◆ YOUR TASK
How many lines in the data below include the word "width"? Respond with the number, nothing more.

+-------+

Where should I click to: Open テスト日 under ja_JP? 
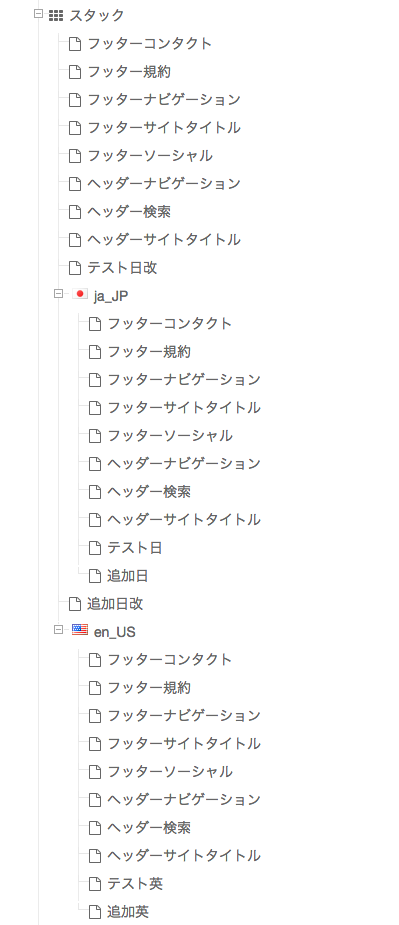[135, 548]
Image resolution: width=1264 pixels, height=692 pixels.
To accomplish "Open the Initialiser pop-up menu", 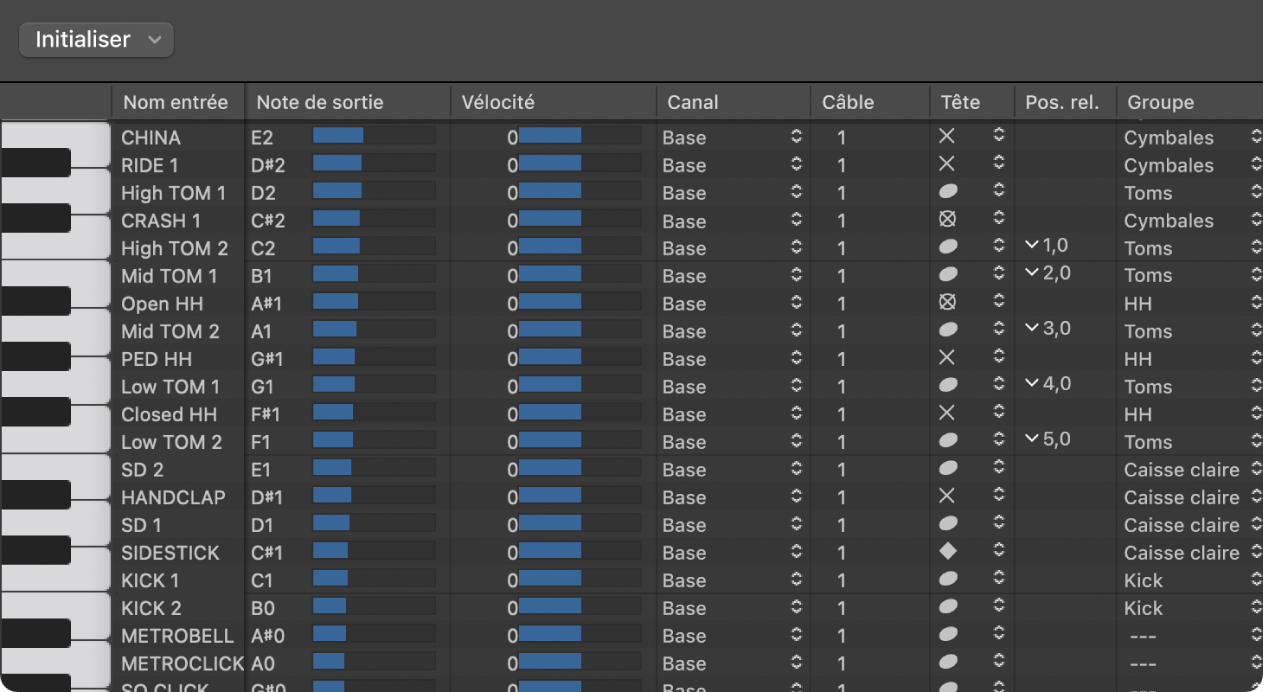I will tap(96, 40).
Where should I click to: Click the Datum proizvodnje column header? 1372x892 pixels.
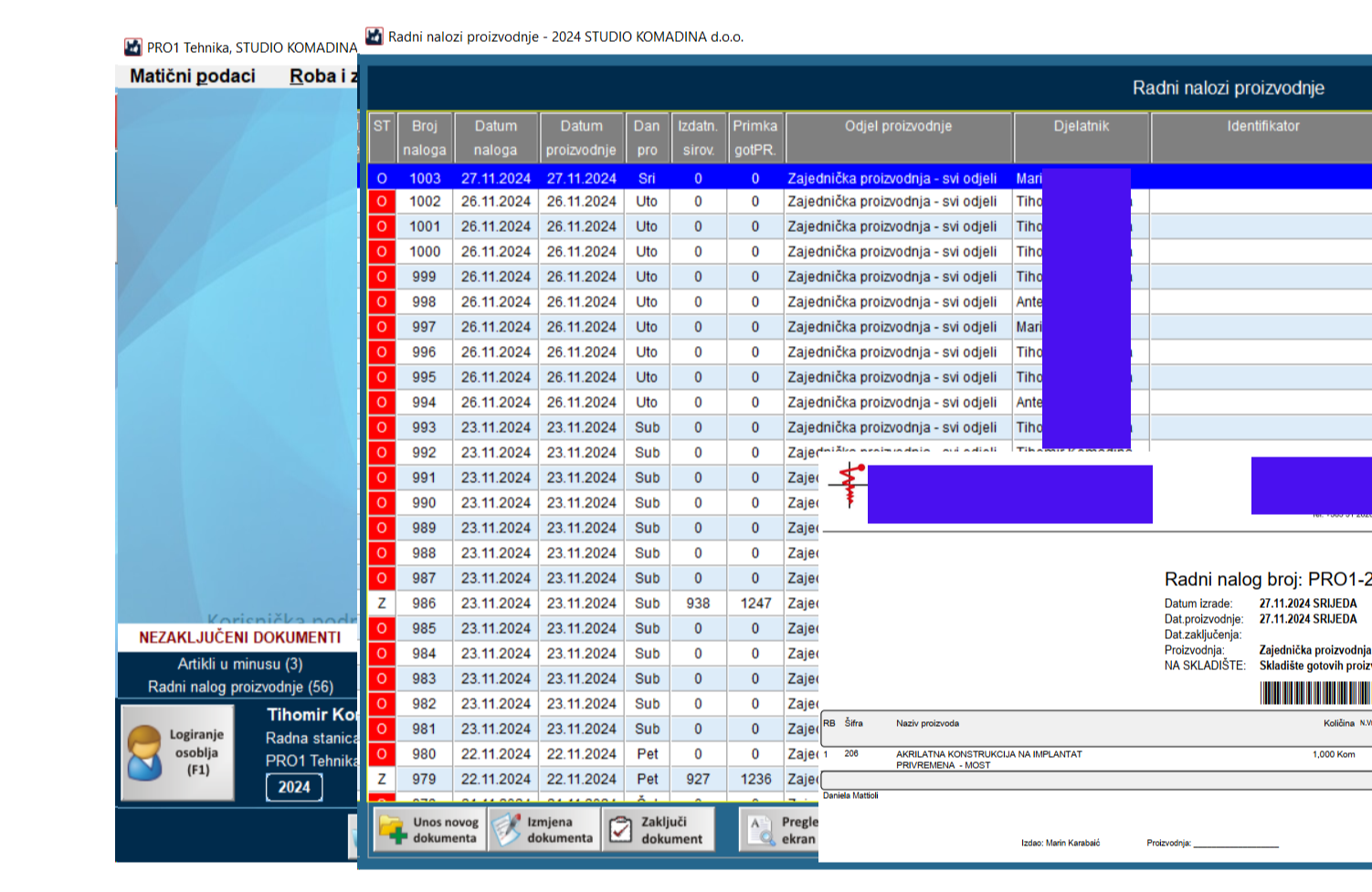tap(581, 138)
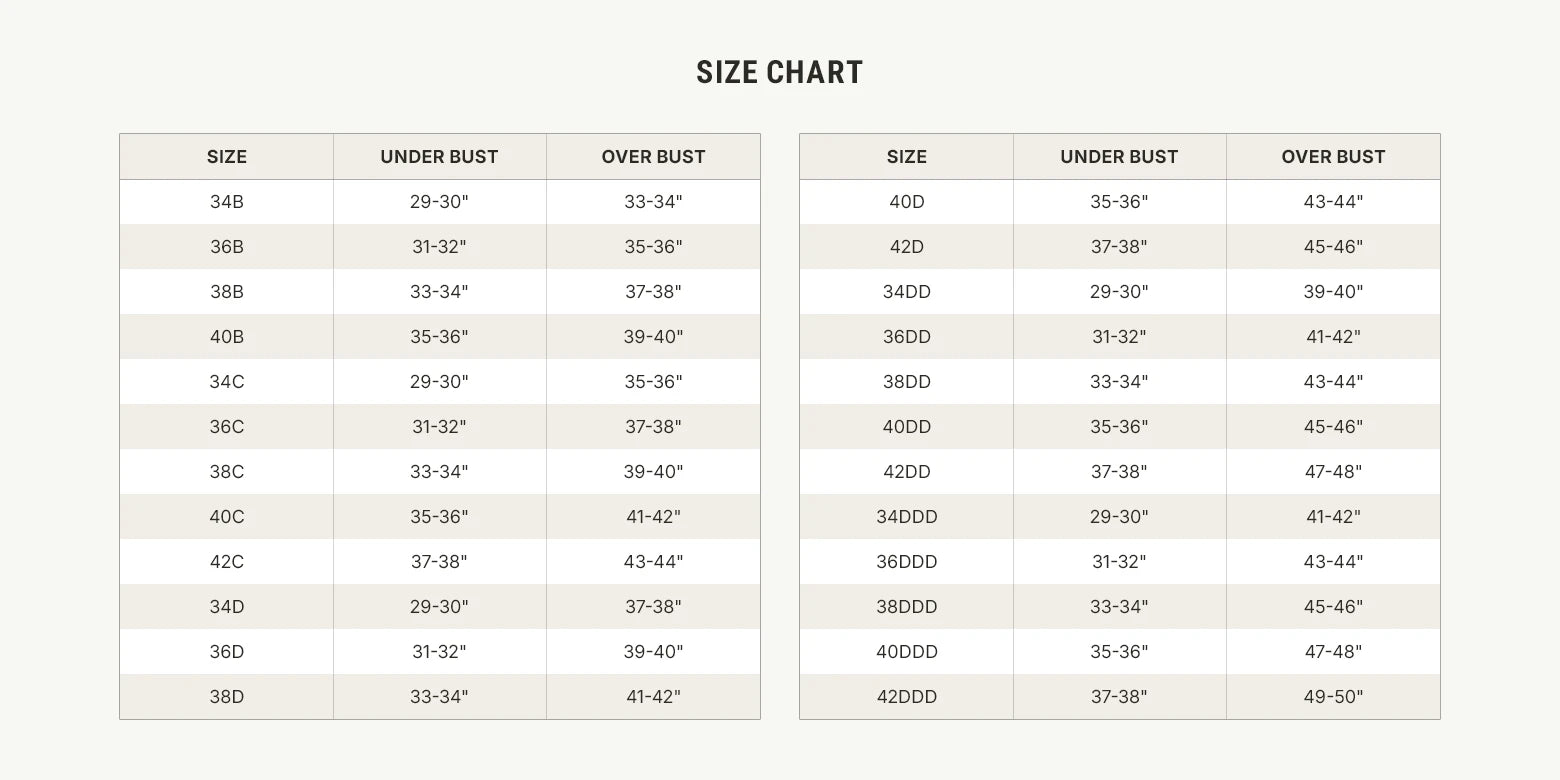Select the 36DD size cell
1560x780 pixels.
coord(907,337)
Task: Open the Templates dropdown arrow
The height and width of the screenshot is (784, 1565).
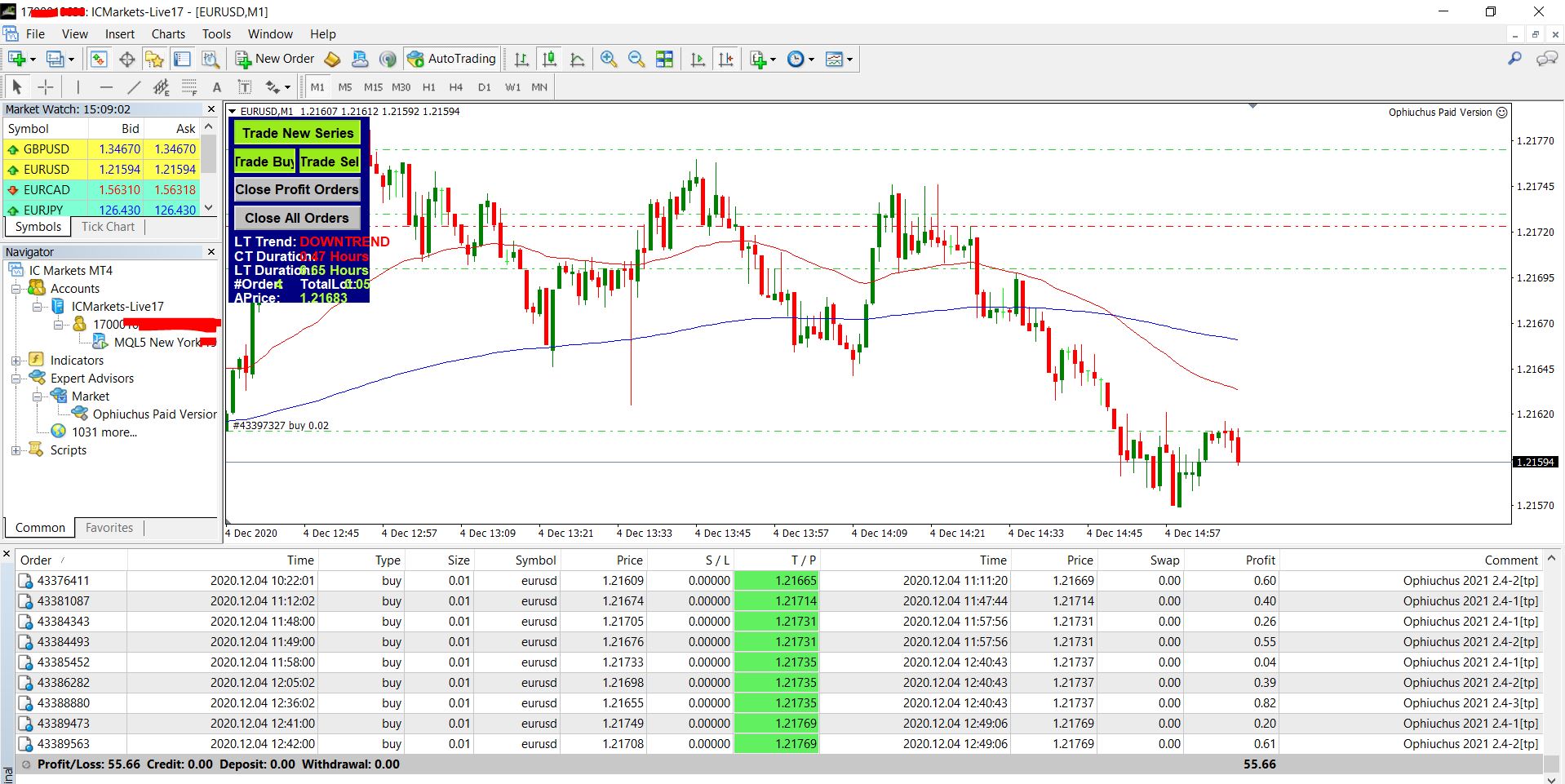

+-------+

◆ EXERCISE RESULT
2